For a while now I'd see an annoying problem when trying to analyze data. I would be trying to import into numpy an innocuous-looking data file like this:
# image x y z temperature image1.png 1 2 5 34 image2.png 3 4 1 35
As usual, I would be using vnlog.slurp()
(a thin wrapper around
numpy.loadtxt()
) to read this in, but that doesn't work: the image filenames
aren't parseable as numerical values. Up until now I would work around this by
using the suprocess
module to fork off a vnl-filter -p !image
and then slurp
that, but it's a pain and slow and has other issues. I just solved this
conclusively using the numpy structured dtypes. I can now do this:
dtype = np.dtype([ ('image', 'U16'), ('x y z', int, (3,)), ('temperature', float), ]) arr = vnlog.slurp("data.vnl", dtype=dtype)
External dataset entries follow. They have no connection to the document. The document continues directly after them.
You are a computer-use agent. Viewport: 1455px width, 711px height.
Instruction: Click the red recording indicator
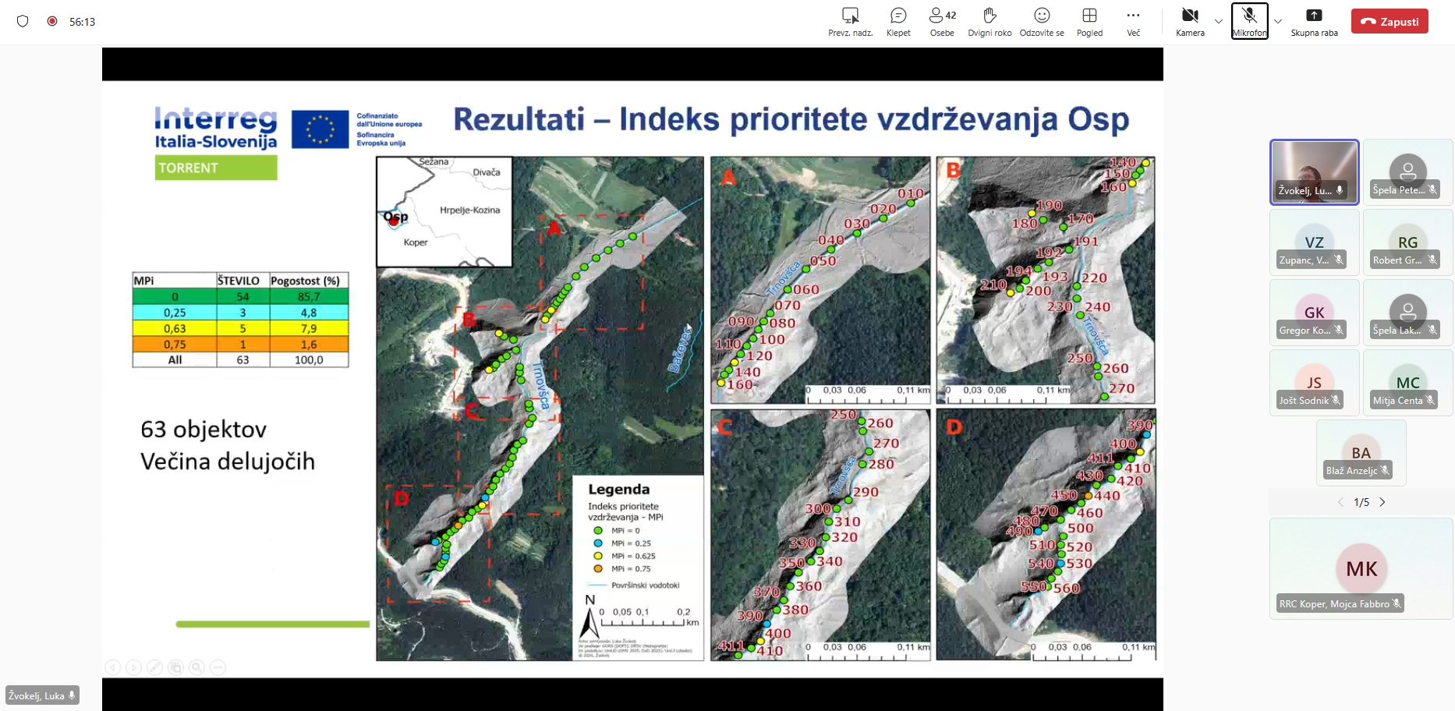tap(52, 21)
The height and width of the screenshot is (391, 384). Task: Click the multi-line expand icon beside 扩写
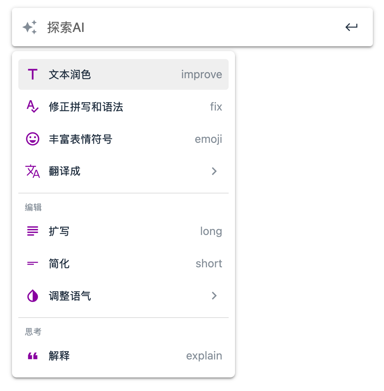(x=32, y=231)
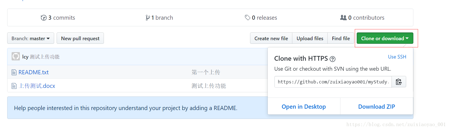Expand the Branch: master dropdown
The image size is (449, 130).
(x=31, y=38)
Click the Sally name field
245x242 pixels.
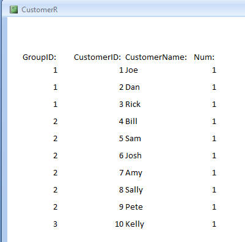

This will read the image filename, the xyz points and the temperature into different sub-arrays, with different types each. Accessing the result looks like this:
print(arr['image']) ---> array(['image1.png', 'image2.png'], dtype='<U16') print(arr['x y z']) ---> array([[1, 2, 5], [3, 4, 1]]) print(arr['temperature']) ---> array([34., 35.])
Notes:
- The given structured dtype defines both how to organize the data, and which
data to extract. So it can be used to read in only a subset of the available
columns. Here I could have omitted the
temperature
column, for instance - Sub-arrays are allowed. In the example I could say either
dtype = np.dtype([ ('image', 'U16'), ('x y z', int, (3,)), ('temperature', float), ])
or
dtype = np.dtype([ ('image', 'U16'), ('x', int), ('y', int), ('z', int), ('temperature', float), ])
The latter would read
x
,y
,z
into separate, individual arrays. Sometime we want this, sometimes not. - Nested structured dtypes are not allowed. Fields inside other fields are not supported, since it's not clear how to map that to a flat vnlog legend
- If a structured dtype is given,
slurp()
returns the array only, since the field names are already available in the dtype
We still do not support records with any null values (-
). This could
probably be handled with the converters
kwarg of numpy.loadtxt()
, but that
sounds slow. I'll look at that later.
This is available today in vnlog 1.38.